# Sticky  05 TSB's



## JMVorbeck (Jun 1, 2005)

Here is a summary of all the 05 TSB's........

Make : PONTIAC Model : GTO Year : 2005 
Manufacturer : GENERAL MOTORS CORP. 
Service Bulletin Num : 040601025 Date of Bulletin: MAR 01, 2005 
NHTSA Item Number: 10011204 
Component: ENGINE AND ENGINE COOLING:ENGINE 
Summary: 
EXCHANGE PROGRAM FOR 2005 MODEL YEAR ENGINES. *TT UPDATE. *TT 


Make : PONTIAC Model : GTO Year : 2005 
Manufacturer : GENERAL MOTORS CORP. 
Service Bulletin Num : 03012005 Date of Bulletin: MAR 01, 2005 
NHTSA Item Number: 10014871 
Component: EQUIPMENT:ELECTRICAL:RADIO/TAPE DECK/CD ETC. 
Summary: 
NO AUDIO CONDITION FROM THE RADIO. *EH 


Make : PONTIAC Model : GTO Year : 2005 
Manufacturer : GENERAL MOTORS CORP. 
Service Bulletin Num : 050851001 Date of Bulletin: MAR 01, 2005 
NHTSA Item Number: 10015029 
Component: STRUCTURE:BODY 
Summary: 
PAINT STAIN UNDER PROTECTIVE SHIPPING FILM. *TT 


Make : PONTIAC Model : GTO Year : 2005 
Manufacturer : GENERAL MOTORS CORP. 
Service Bulletin Num : 040310013 Date of Bulletin: OCT 01, 2004 
NHTSA Item Number: 10011058 
Component: SUSPENSION 
Summary: 
DRIVING CHARACTERISTICS OF REAR-WHEEL DRIVE AND AVAILABLE WINTER TIRES. ALSO INCLUDES THE 2004-2005 CADILLAC CTS-V. *TT 


Make : PONTIAC Model : GTO Year : 2005 
Manufacturer : GENERAL MOTORS CORP. 
Service Bulletin Num : 09072004 Date of Bulletin: SEP 07, 2004 
NHTSA Item Number: 10013191 
Component: STRUCTURE:BODY 
Summary: 
PAINT PEELING FROM THE FRONT OR REAR FASCIAS. *EH 


Make : PONTIAC Model : GTO Year : 2005 
Manufacturer : GENERAL MOTORS CORP. 
Service Bulletin Num : 040603006 Date of Bulletin: SEP 01, 2004 
NHTSA Item Number: 10011040 
Component: ENGINE AND ENGINE COOLING:ENGINE 
Summary: 
PROPER JUMP STARTING PROCEDURE. *TT 


Make : PONTIAC Model : GTO Year : 2005 
Manufacturer : GENERAL MOTORS CORP.

_Material supplied:_
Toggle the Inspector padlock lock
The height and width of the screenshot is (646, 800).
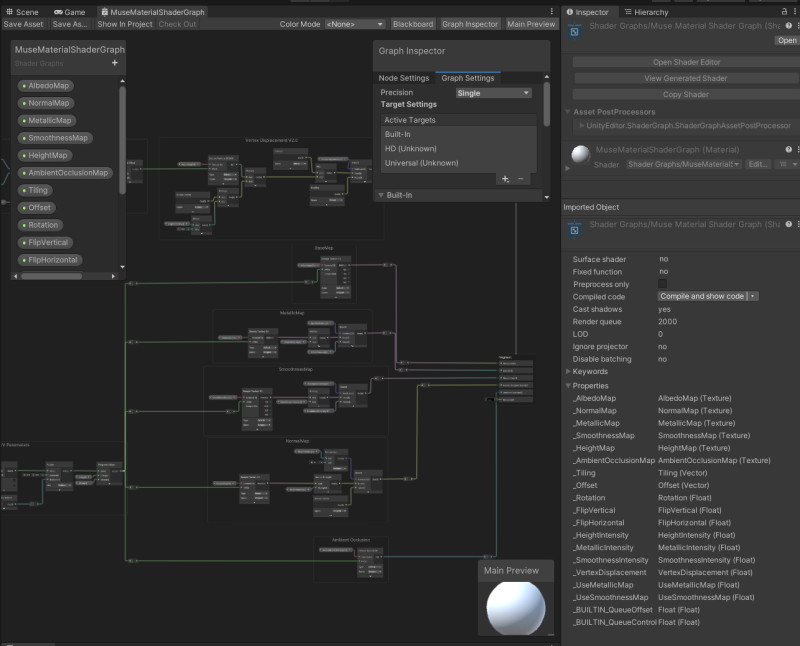(784, 12)
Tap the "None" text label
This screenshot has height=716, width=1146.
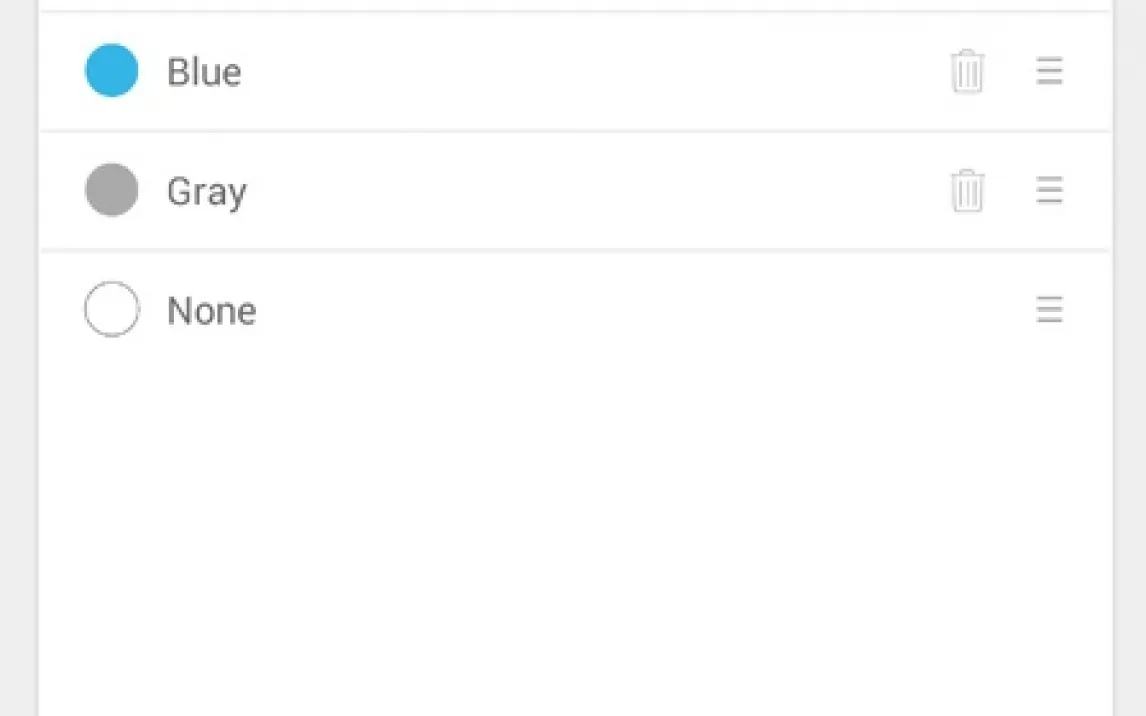click(x=211, y=311)
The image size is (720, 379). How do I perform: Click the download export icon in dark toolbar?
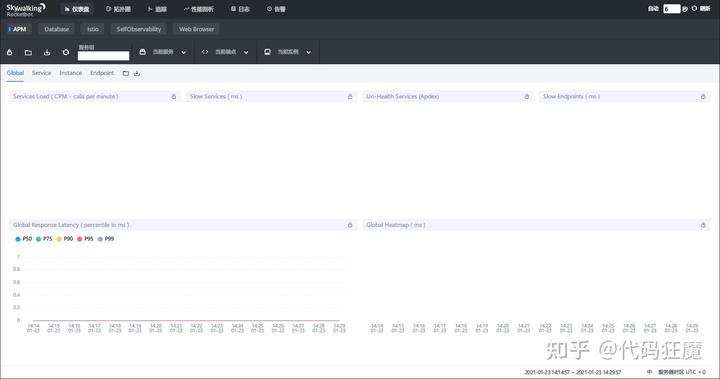[47, 52]
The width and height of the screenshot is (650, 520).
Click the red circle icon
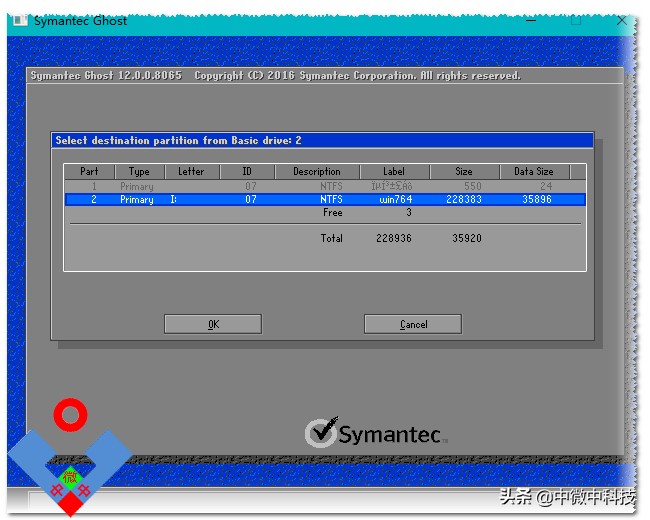coord(70,414)
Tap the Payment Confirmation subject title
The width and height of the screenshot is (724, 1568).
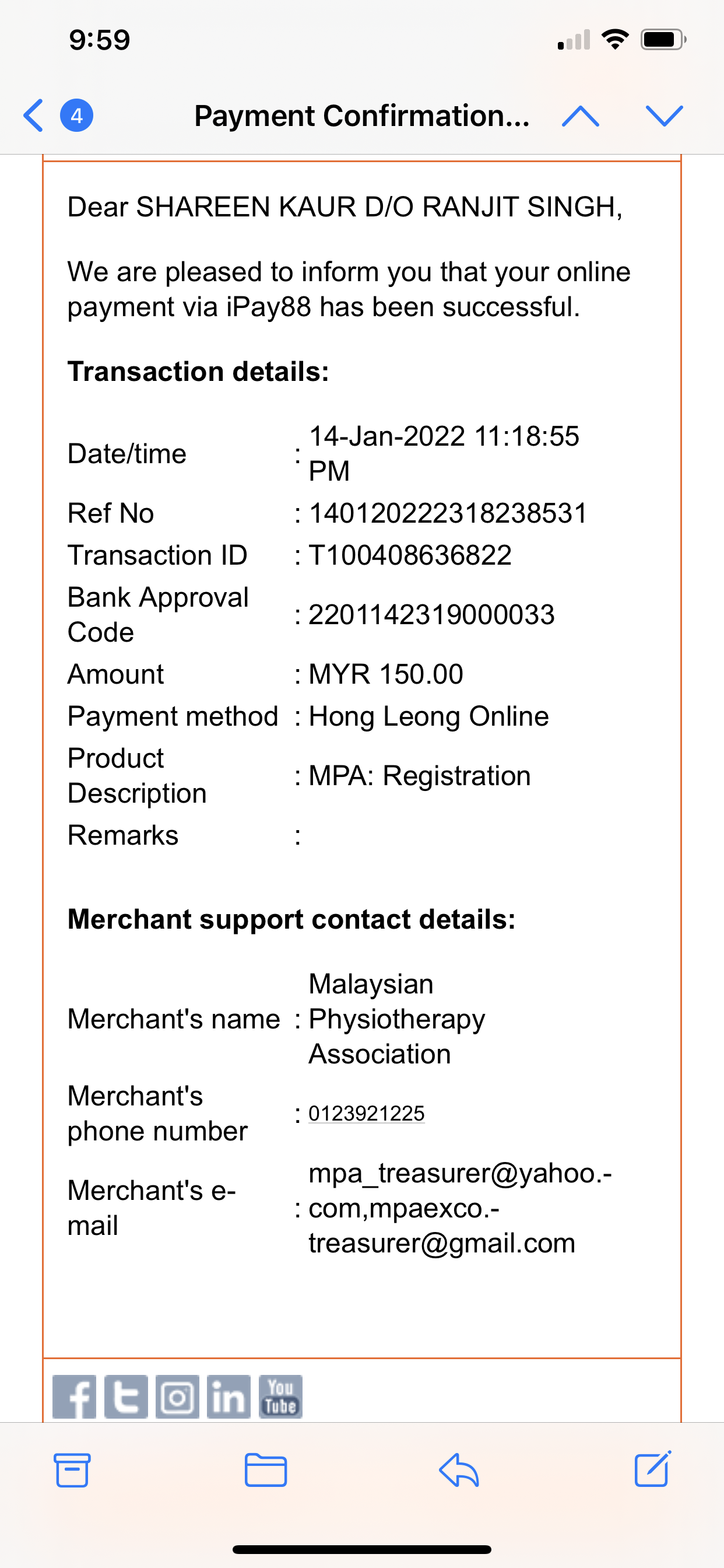(362, 116)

_Explore the material:_
1/ In the 2005 GTO bulletin post, what is the date of the bulletin numbered 040310013?
2/ Write out the part of the 2005 GTO bulletin post that opens with "Service Bulletin Num : 040601025" and closes with "EQUIPMENT:ELECTRICAL:RADIO/TAPE DECK/CD ETC.", swapping "EXCHANGE PROGRAM" for "REPLACEMENT PROGRAM".

_Answers for the exercise:_
1/ OCT 01, 2004

2/
Service Bulletin Num : 040601025 Date of Bulletin: MAR 01, 2005 
NHTSA Item Number: 10011204 
Component: ENGINE AND ENGINE COOLING:ENGINE 
Summary: 
REPLACEMENT PROGRAM FOR 2005 MODEL YEAR ENGINES. *TT UPDATE. *TT 


Make : PONTIAC Model : GTO Year : 2005 
Manufacturer : GENERAL MOTORS CORP. 
Service Bulletin Num : 03012005 Date of Bulletin: MAR 01, 2005 
NHTSA Item Number: 10014871 
Component: EQUIPMENT:ELECTRICAL:RADIO/TAPE DECK/CD ETC.